*** Opening STUDY MATERIAL ***

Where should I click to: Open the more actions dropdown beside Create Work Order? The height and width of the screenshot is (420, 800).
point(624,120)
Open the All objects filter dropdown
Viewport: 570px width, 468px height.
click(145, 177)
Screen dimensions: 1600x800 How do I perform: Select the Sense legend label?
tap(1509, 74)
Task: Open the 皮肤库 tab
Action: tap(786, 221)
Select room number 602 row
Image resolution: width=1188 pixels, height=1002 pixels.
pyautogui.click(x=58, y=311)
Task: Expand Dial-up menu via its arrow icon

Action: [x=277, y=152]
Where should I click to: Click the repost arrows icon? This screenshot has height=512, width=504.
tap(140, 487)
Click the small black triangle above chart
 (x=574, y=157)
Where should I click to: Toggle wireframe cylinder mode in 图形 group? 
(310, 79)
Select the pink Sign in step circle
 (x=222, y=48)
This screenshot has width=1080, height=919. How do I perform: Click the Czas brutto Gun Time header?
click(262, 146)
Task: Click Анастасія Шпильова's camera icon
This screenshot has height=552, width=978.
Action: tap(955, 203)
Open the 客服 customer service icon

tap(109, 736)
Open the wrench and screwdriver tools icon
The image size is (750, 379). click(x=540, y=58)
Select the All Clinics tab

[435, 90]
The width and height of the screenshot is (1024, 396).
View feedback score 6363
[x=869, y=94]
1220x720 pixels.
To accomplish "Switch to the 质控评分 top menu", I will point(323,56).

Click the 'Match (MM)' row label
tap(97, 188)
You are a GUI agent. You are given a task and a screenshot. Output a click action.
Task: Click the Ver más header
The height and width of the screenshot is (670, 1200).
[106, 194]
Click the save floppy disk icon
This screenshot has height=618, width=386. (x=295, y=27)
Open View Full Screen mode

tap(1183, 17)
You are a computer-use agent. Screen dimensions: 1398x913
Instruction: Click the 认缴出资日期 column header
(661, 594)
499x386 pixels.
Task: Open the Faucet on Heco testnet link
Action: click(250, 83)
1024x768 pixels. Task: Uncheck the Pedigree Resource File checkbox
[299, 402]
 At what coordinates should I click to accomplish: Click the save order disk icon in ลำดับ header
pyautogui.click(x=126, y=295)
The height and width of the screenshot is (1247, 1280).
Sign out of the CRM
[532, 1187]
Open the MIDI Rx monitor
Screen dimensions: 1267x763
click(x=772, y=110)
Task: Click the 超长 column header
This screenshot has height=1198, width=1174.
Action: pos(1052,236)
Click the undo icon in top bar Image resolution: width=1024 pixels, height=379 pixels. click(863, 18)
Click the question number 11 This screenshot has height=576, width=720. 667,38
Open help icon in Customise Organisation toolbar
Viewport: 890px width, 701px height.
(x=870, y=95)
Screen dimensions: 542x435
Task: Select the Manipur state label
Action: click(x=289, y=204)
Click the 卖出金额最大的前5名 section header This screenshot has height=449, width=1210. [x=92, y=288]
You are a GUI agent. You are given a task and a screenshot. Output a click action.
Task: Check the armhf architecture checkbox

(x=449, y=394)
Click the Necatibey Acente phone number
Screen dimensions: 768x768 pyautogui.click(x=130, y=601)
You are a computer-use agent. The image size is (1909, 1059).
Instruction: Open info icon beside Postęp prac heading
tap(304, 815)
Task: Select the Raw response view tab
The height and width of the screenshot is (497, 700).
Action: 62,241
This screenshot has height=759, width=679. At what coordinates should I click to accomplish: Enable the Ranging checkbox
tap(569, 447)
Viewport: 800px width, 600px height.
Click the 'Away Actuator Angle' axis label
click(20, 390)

*** Closing STUDY MATERIAL ***

PROBLEM => The answer should be all lines from the entries above that hold the word "computer".

TASK RESULT =>
You are a computer-use agent. Screen dimensions: 1398x913
You are a computer-use agent. The image size is (1909, 1059).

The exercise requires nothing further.